[[ DATA SUPPLIED, beginning ]]

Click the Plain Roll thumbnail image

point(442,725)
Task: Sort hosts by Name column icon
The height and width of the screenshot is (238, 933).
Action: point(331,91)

[[ DATA SUPPLIED, end ]]

§ **YOUR TASK**: The entries above need to be repeated in full, exactly as written.

§ **TASK RESULT**:
Click the Plain Roll thumbnail image

point(442,725)
Task: Sort hosts by Name column icon
The height and width of the screenshot is (238, 933).
Action: point(331,91)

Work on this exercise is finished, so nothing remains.